== DOCUMENT EXCERPT ==
Of Interest: The day before the MESSENGER spacecraft impacted the surface of Mercury, the best prediction for the location and time of the impact was 54.4° N, 210.1° E, on 30 April 2015 at 19.26:02 UTC, as shown in the featured image of that day.
In the last month since impact, MESSENGER engineers have completed the final and most accurate determination of where the MESSENGER spacecraft impacted Mercury’s surface. The determination indicates that the spacecraft impacted into a part of Mercury's surface that has a gradual incline with an approximate slope of 8.5°. The final estimate of the impact location is at 54.4398° N, 210.1205° E, and 2438.790 km from the center of Mercury. The final determination of the impact time is 19:26:01.166 UTC on 30 April 2015.
Traveling at 3.912 kilometers per second (8,750 miles per hour), the MESSENGER spacecraft is estimated to have created a crater 16 meters (52 feet) in diameter at this location. This new best determination of the impact location will help the next Mercury spacecraft to identify MESSENGER's crater, such as the joint ESA-JAXA BepiColombo mission, scheduled for lauch in 2017 and arrival in Mercury orbit in 2024.
The MESSENGER spacecraft was the first ever to orbit the planet Mercury. In the mission's more than four years of orbital operations, MESSENGER acquired over 270,000 images and extensive other data sets. View highlights of the mission in this image highlights collection and details about its final month of orbital operations at this page. MESSENGER's highly successful orbital mission came to an end, as the spacecraft ran out of propellant and the force of solar gravity caused it to impact the surface of Mercury on April 30, 2015.
===
== RAW DATA ==
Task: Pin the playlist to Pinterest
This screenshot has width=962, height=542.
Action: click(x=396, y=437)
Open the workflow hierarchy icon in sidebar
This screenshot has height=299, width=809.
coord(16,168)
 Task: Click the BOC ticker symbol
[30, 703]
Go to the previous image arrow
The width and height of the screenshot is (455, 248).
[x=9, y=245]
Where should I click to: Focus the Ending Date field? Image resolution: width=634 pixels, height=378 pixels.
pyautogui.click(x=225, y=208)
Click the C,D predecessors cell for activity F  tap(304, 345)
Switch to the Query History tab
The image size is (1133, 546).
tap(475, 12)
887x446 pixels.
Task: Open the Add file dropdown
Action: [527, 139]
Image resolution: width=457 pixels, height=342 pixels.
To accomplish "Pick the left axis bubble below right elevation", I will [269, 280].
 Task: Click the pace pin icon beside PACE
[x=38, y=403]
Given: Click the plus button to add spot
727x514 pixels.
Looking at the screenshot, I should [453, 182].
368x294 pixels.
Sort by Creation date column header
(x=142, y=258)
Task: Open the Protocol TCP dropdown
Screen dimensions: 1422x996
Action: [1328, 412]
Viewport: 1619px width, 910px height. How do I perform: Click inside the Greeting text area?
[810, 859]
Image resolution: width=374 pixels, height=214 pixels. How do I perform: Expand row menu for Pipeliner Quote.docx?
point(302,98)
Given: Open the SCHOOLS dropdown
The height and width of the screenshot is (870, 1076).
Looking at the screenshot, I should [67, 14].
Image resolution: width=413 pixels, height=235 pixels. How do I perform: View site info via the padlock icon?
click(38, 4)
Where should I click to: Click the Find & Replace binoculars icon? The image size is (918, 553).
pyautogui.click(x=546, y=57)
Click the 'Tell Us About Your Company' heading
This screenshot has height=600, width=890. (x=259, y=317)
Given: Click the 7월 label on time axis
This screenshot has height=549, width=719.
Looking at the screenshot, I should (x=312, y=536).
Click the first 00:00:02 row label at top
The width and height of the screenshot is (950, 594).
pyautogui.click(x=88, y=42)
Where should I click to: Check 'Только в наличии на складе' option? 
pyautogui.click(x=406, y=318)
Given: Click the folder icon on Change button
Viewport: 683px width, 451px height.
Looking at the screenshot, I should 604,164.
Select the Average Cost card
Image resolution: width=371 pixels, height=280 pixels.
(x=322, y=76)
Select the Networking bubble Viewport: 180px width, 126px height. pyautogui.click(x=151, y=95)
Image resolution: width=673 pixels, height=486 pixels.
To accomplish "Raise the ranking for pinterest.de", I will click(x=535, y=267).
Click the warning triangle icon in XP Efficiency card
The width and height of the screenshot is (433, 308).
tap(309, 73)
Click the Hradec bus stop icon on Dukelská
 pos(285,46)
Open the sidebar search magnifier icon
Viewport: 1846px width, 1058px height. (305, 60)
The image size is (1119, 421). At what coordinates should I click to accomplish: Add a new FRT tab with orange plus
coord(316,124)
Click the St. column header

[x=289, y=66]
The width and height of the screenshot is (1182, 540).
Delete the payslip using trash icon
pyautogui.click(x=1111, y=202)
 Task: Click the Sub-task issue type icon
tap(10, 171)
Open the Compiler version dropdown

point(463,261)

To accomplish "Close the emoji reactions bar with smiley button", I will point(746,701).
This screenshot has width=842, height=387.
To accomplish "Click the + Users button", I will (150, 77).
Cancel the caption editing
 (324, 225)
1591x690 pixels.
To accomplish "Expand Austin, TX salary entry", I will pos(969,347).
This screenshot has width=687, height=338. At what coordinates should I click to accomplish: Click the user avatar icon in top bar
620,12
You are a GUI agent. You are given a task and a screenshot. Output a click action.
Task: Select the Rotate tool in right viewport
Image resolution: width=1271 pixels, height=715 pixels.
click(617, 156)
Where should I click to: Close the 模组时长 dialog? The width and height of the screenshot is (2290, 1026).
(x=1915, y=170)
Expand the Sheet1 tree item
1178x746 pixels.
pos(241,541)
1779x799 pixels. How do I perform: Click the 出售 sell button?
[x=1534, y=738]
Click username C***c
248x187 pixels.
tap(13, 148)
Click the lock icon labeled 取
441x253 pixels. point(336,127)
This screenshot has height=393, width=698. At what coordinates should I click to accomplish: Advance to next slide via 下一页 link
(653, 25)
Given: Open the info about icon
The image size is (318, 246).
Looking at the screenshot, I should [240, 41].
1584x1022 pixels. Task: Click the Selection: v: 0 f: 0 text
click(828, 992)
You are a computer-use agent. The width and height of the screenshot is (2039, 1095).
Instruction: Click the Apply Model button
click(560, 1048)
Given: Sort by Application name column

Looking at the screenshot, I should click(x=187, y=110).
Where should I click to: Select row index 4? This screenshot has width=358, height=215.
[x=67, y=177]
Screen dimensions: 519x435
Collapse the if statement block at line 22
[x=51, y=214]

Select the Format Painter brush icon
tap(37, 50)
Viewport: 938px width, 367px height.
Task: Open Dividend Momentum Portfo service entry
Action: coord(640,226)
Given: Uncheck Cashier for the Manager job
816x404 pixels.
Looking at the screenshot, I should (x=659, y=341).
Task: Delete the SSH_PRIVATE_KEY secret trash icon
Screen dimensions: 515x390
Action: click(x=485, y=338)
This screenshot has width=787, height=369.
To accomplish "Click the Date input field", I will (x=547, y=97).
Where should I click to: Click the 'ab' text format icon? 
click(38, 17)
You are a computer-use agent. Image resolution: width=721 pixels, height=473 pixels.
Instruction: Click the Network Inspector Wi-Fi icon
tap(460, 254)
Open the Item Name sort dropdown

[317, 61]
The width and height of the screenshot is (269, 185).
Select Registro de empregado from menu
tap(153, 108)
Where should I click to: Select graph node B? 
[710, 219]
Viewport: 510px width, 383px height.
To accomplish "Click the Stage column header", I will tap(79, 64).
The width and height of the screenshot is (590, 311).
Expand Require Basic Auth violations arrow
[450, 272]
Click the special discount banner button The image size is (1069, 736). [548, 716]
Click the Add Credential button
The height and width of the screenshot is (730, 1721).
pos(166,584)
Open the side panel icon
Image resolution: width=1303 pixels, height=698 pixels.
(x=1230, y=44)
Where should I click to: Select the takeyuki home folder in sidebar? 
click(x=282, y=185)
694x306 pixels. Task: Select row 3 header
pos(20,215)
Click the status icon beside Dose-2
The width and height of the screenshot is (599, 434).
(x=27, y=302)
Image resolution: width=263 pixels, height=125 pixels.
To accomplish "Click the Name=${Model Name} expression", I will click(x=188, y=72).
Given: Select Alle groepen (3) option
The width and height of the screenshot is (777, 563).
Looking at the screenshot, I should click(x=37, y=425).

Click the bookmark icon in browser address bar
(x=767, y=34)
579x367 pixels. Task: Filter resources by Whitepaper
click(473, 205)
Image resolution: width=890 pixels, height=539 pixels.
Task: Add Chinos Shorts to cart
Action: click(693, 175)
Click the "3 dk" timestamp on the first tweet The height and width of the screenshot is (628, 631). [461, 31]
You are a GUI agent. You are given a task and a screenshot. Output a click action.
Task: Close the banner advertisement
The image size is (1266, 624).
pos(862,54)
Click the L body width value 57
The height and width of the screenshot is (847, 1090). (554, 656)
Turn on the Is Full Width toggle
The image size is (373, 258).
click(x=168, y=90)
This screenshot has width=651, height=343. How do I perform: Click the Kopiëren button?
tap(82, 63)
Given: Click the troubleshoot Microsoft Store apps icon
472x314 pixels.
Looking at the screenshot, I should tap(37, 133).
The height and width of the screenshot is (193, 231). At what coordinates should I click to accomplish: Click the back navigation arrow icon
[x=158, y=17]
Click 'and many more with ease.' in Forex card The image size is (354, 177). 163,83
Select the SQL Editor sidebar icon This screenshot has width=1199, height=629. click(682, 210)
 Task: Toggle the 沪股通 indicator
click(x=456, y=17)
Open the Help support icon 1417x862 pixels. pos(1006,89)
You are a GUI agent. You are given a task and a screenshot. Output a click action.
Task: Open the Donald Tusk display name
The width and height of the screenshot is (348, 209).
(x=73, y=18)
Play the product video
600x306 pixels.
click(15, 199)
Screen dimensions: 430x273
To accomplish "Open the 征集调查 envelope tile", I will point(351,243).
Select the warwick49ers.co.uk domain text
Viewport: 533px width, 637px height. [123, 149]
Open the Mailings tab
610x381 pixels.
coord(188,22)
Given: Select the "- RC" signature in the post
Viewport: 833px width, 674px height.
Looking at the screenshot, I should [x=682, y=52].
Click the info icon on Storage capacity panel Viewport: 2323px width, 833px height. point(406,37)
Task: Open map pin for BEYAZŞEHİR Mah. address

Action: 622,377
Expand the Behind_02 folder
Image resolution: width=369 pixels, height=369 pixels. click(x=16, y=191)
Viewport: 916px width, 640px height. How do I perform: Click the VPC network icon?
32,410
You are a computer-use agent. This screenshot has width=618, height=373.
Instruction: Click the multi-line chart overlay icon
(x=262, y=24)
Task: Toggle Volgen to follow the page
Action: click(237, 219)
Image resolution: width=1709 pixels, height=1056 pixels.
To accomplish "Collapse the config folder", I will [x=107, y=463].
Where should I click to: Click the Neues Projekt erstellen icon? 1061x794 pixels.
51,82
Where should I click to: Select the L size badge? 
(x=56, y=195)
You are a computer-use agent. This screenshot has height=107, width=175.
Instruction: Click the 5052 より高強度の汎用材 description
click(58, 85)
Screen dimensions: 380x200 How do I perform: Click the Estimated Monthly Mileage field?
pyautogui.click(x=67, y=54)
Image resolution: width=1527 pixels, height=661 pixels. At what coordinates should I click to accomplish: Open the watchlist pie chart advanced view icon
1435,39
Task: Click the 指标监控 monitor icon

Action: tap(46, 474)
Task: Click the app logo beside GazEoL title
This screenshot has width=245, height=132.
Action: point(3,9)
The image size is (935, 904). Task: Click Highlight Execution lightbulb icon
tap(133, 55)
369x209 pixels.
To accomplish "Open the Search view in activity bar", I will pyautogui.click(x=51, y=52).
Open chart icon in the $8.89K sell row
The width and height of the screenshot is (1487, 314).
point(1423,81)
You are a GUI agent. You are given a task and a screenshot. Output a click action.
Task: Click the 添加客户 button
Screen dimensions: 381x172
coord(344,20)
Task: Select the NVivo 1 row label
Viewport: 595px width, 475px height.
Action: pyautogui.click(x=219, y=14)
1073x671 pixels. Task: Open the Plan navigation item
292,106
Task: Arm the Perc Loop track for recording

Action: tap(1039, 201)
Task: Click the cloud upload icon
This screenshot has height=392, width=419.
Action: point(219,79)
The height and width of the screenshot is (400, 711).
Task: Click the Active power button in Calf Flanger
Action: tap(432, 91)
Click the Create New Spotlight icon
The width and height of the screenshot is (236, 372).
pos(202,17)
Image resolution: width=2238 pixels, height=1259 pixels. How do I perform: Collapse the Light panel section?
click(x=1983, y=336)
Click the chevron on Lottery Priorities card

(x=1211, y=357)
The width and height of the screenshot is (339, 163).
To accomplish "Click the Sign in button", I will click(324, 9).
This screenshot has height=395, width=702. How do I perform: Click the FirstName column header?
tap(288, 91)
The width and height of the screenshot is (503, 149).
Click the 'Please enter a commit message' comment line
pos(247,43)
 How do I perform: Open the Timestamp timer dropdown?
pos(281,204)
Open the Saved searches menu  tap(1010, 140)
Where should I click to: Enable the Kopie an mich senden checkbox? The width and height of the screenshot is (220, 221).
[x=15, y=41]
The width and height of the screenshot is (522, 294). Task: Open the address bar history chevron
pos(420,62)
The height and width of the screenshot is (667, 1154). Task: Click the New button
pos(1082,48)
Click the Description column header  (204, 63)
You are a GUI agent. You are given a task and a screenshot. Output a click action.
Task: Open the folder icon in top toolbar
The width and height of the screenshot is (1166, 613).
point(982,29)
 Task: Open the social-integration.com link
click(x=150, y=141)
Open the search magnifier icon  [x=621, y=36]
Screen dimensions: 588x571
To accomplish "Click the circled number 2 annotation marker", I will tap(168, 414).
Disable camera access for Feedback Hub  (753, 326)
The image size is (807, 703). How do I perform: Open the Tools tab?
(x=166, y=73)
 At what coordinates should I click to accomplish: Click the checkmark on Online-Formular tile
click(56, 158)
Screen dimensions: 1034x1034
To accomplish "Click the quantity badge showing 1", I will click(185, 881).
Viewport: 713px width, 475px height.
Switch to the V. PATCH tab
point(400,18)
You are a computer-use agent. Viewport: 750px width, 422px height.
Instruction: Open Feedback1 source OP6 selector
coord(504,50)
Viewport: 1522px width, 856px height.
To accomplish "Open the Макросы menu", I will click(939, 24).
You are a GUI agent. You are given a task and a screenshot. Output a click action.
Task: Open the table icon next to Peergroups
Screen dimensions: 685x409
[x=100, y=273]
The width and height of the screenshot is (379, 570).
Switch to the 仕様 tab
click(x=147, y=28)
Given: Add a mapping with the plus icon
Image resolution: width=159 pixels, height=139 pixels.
===
◆ **THE PROBLEM**
According to the excerpt on the MESSENGER impact, why did the spacecraft's orbital mission end with it striking Mercury? Answer in one to three sentences.

◆ **IN RESPONSE**
The spacecraft ran out of propellant, and the force of solar gravity then caused it to impact the surface of Mercury on April 30, 2015.